In the end I thought the book started off with a different feel that would allow me to pursue reading it with a wide scope of possibilities outside of the narrowed young adult lens. With the proactive politeness policies instituted at the school and the enthusiastic, role playing history teacher I was fully enthralled with this book. By the end of the book everything that made it memorable became overkill with beginning-to-end references to the amount of miles an event would take or the distance away something was. The clichés of teenage life are difficult not to acknowledge when you are writing a book like this but I would have appreciated more originality which was shown in the first half of the novel. I am happy for the fact that this book helped curb my negativity towards this genre and hope I am able to read more books that keep this trend going in a positive direction.

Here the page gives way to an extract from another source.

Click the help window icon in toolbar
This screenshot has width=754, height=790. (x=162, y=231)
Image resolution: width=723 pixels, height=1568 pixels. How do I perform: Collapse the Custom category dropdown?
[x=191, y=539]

“When we think about all those miles in back of us, it’s easy to feel regret – sometimes because of things we didn’t do, sometimes for things we did.

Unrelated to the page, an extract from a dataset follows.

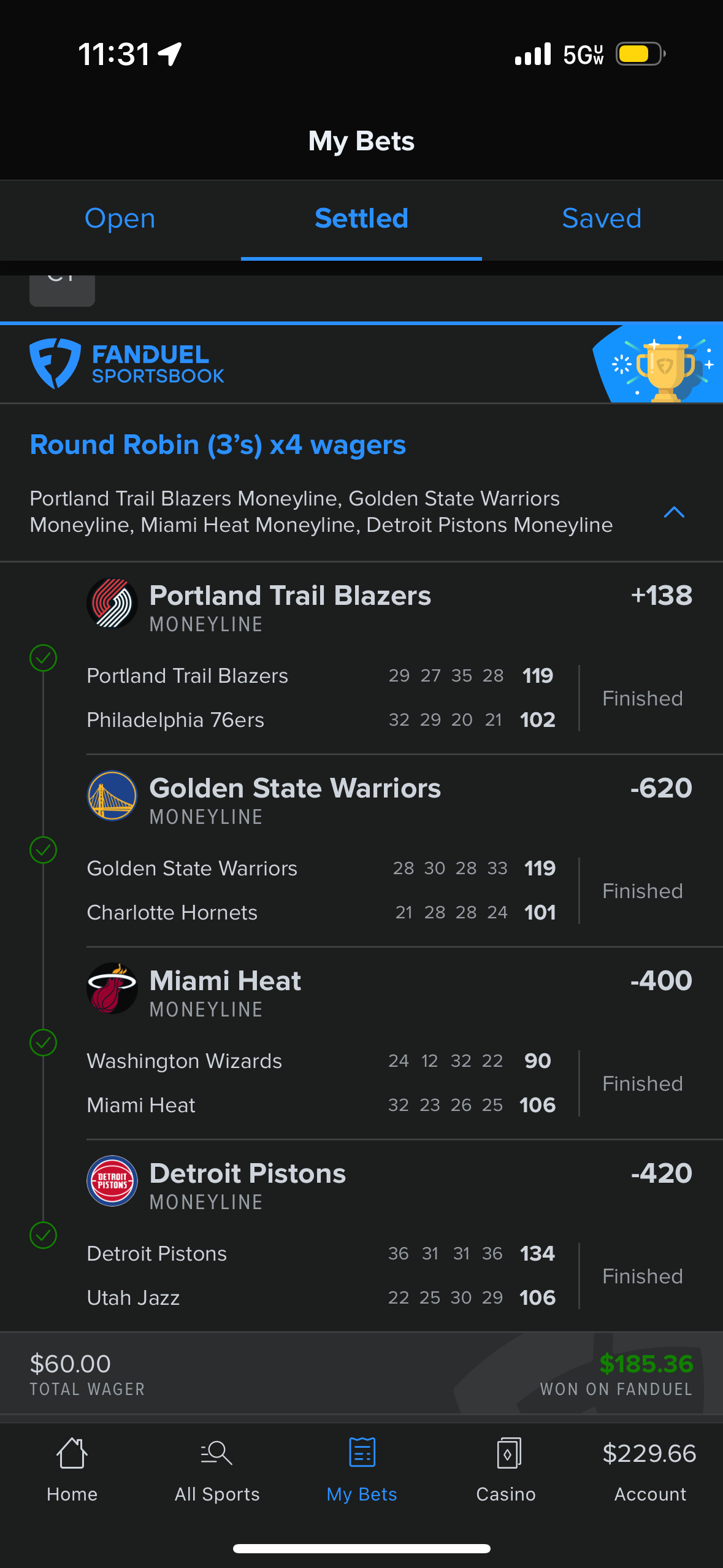Switch to the Saved bets tab

click(602, 219)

Or we feel regret because of what happened to us, since we’re all so goddamned innocent and undeserving.
And when we think about all the miles ahead, we worry about something that probably isn’t ever going to happen anyway.
Imagine that.
Worry and regret are both useless weights that provide no drag. They never did anything to slow down the planet for one goddamned second.
My atoms have been around for fourteen billion years. I know beyond any doubt they have seen far worse things than a dead horse falling out of the sky.
It doesn’t mean I don’t cry about it once in a while.